Un coup de projecteur sur une crise oubliée: la République centrafricaine a été mercredi au coeur d'une réunion internationale en marge de l'assemblée générale de l'ONU, son premier ministre lançant un appel pressant à sortir le pays de la «détresse».

La réunion, coprésidée par la France, l'ONU et l'Union européenne, a abouti à quelques promesses d'aide: 10 millions d'euros pour la France, 6,2 millions de dollars pour les États-Unis. Mais il s'agissait surtout de focaliser l'attention sur une «tragédie humanitaire et sécuritaire», selon le chef de la diplomatie française Laurent Fabius, après le «cri d'alarme» poussé la veille par François Hollande à la tribune de l'assemblée.

«À un moment, nous avons pensé que nous étions oubliés du monde», a déclaré aux journalistes le premier ministre centrafricain Nicolas Tiangaye.

«C'est maintenant qu'il faut agir car chaque jour apporte son lot de meurtres, de femmes violées et d'enfants enlevés», a-t-il déploré. «La réunion d'aujourd'hui nous donne des raisons d'espérer, nous voyons que la communauté internationale se mobilise pour aider un pays en détresse».

Il a recommandé de donner à la Misca -- force panafricaine de 1.400 hommes à peine censée aider le gouvernement transitoire de RCA à rétablir l'ordre -- «les moyens financiers et logistiques et un mandat clair et précis pour protéger la population civile».

M. Fabius espère faire adopter en octobre au Conseil de sécurité une résolution soutenant la Misca, avec pour perspective plus lointaine une mission de maintien de la paix de l'ONU en Centrafrique. Des diplomates à l'ONU ne cachent pas cependant que les négociations autour du financement et du contrôle de cette opération seront difficiles.

«Possible d'inverser la tendance»

Un des arguments brandis par Paris, et dont le poids a été renforcé par le récent attentat de Nairobi, est la menace terroriste dans une région fragile.

«Une zone de non-droit peut devenir un repaire pour tous les extrémismes», a averti M. Fabius. Or depuis le renversement du président François Bozizé par les rebelles de la coalition Séléka, les forces de sécurité sont totalement désorganisées et l'administration a cessé d'exister dans une bonne partie du pays.

«Nous pouvons encore empêcher la RCA de devenir une nouvelle Somalie», affirme la Commissaire européenne chargée de l'assistance humanitaire Kristalina Georgieva. Selon elle, «il y a déjà des combattants étrangers, des mercenaires» en RCA, venus du Soudan ou du Tchad.
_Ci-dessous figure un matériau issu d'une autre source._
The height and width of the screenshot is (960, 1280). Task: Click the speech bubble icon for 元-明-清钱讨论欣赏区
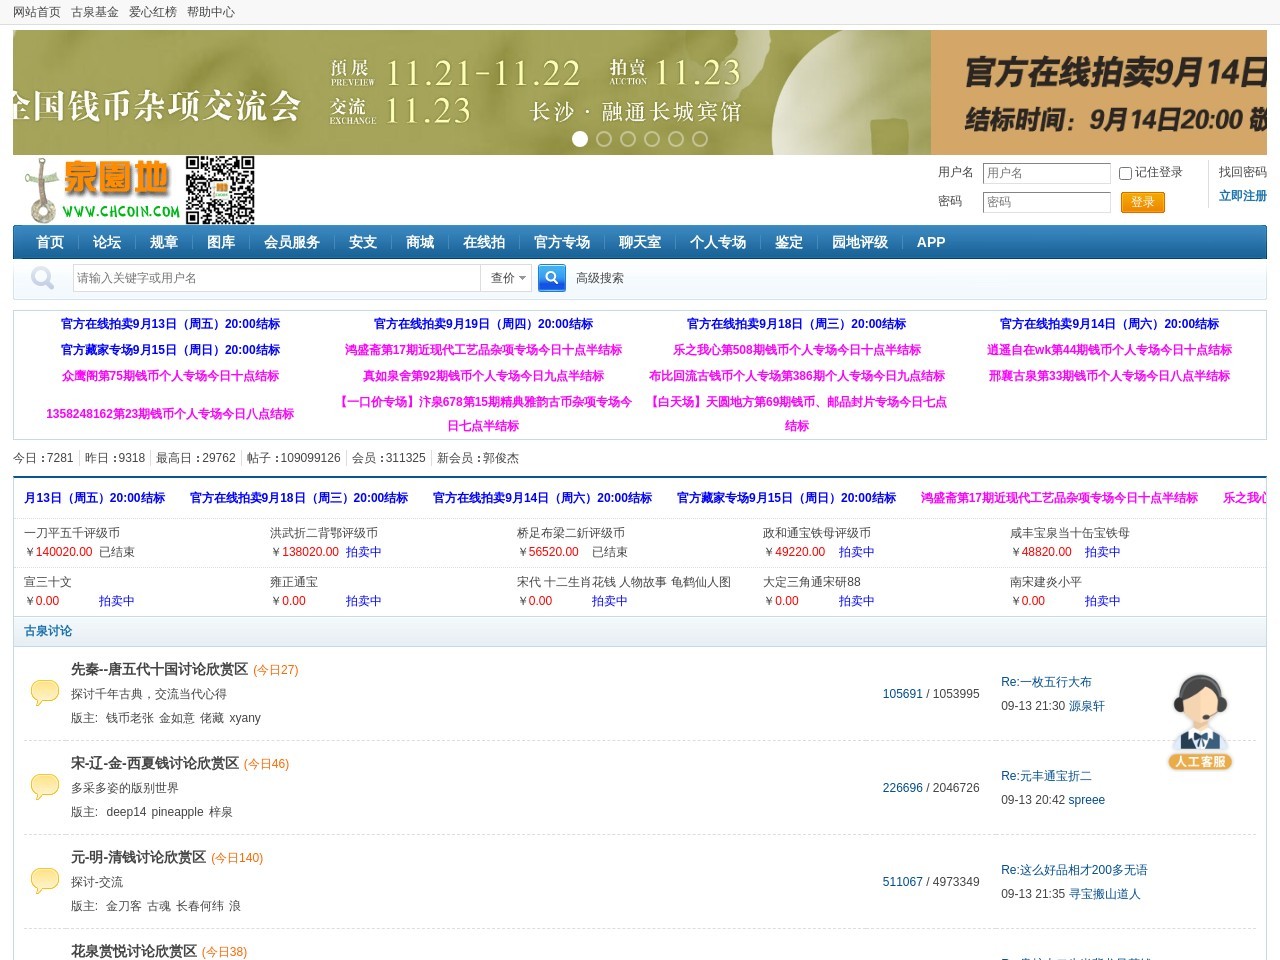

Mais, malgré une situation humanitaire «critique», elle estime «possible d'inverser la tendance». «La RCA n'est pas la République démocratique du Congo», explique-t-elle. «La crise est gérable mais elle ne le restera pas longtemps».

John Ging, directeur de l'Office des Nations Unies, pour l'aide humanitaire (OCHA) rappelle que l'appel de fonds de l'ONU en faveur de la Centrafrique n'est financé pour l'instant qu'à 37%. Mais il juge lui aussi que la situation «n'est pas sans espoir car les sommes nécessaires sont relativement modestes». «Nous espérons, dit-il, que la réunion d'aujourd'hui va donner un coup de projecteur sur ce pays».

Selon l'ONU, 1,6 million de Centrafricains, soit un tiers de la population, a besoin d'une aide humanitaire d'urgence. Plus de 270.000 ont été déplacés ou se sont réfugiés dans les pays voisins.

Un rapport du Haut-Commissariat de l'ONU aux droits de l'homme présenté mercredi à Genève accuse la Séléka de continuer à commettre de nombreuses exactions.

«Des exécutions sommaires, la violence sexuelle, le recrutement d'enfants et le pillage de biens, y compris d'hôpitaux, d'écoles et d'églises, commis par la Séléka se sont poursuivis sans relâche, et engagent la responsabilité de l'État», a déclaré la Haut-commissaire adjointe aux droits de l'Homme, Flavia Pansieri, présentant le rapport à Genève.